▸ Task objective:
Copy all the entries word for word, but omit the pictures.

★ ★ ★ ★ ★ ★ ★

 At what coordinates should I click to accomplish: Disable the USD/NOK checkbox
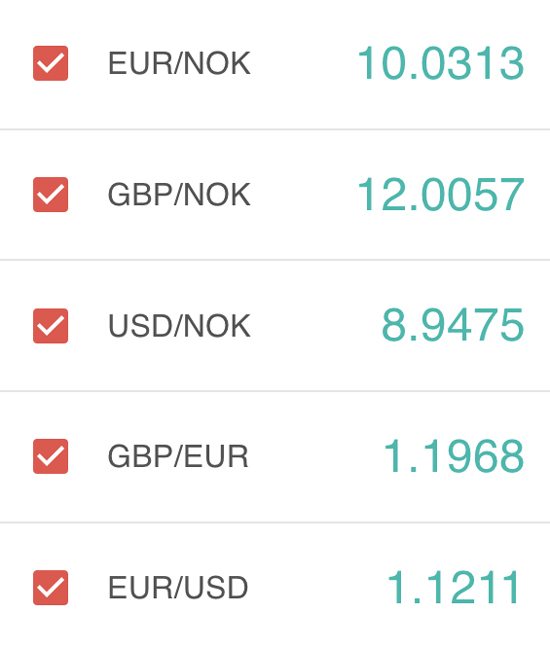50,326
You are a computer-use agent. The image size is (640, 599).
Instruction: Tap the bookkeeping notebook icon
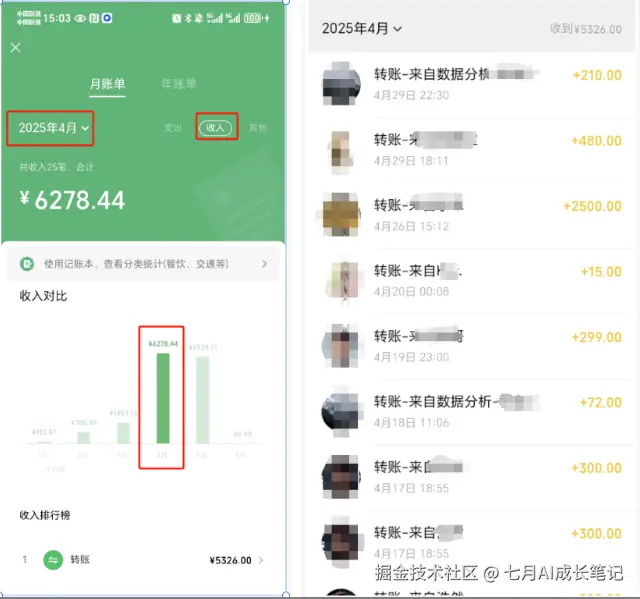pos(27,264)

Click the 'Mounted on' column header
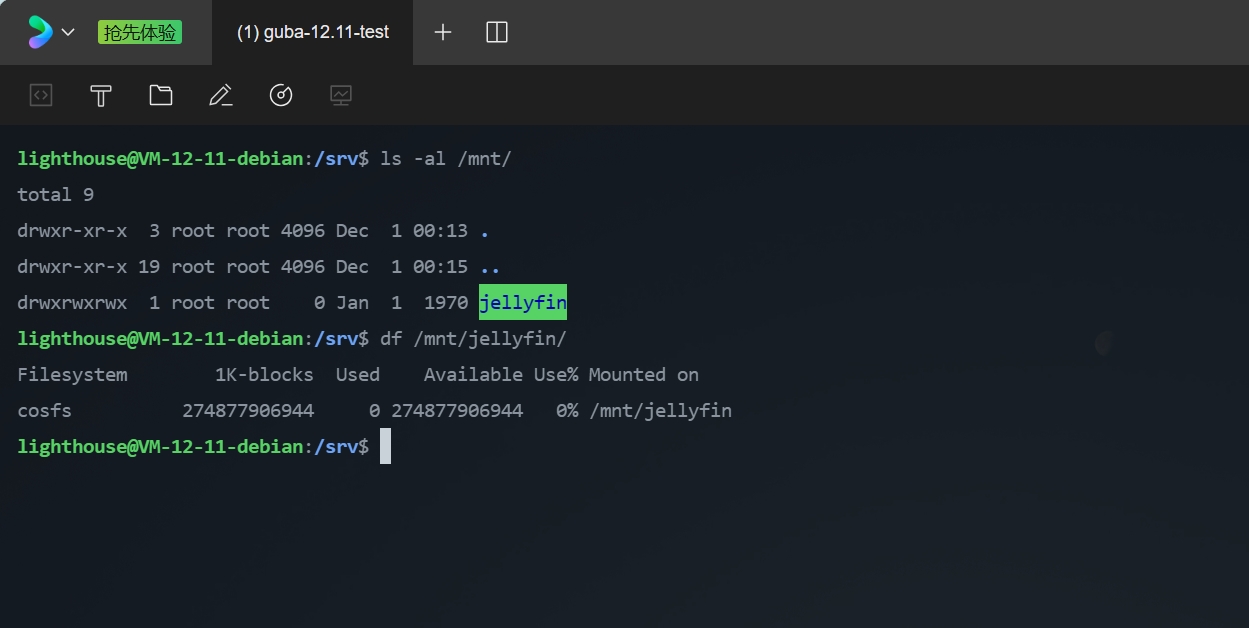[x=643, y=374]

★ ★ ★ ★ ★ ★ ★

▸ Finished exercise:
 At what coordinates should I click to accomplish: Disable the USD/NOK checkbox
50,326
You are a computer-use agent. The image size is (640, 599).
Instruction: Tap the bookkeeping notebook icon
pos(27,264)

Click the 'Mounted on' column header
[x=643, y=374]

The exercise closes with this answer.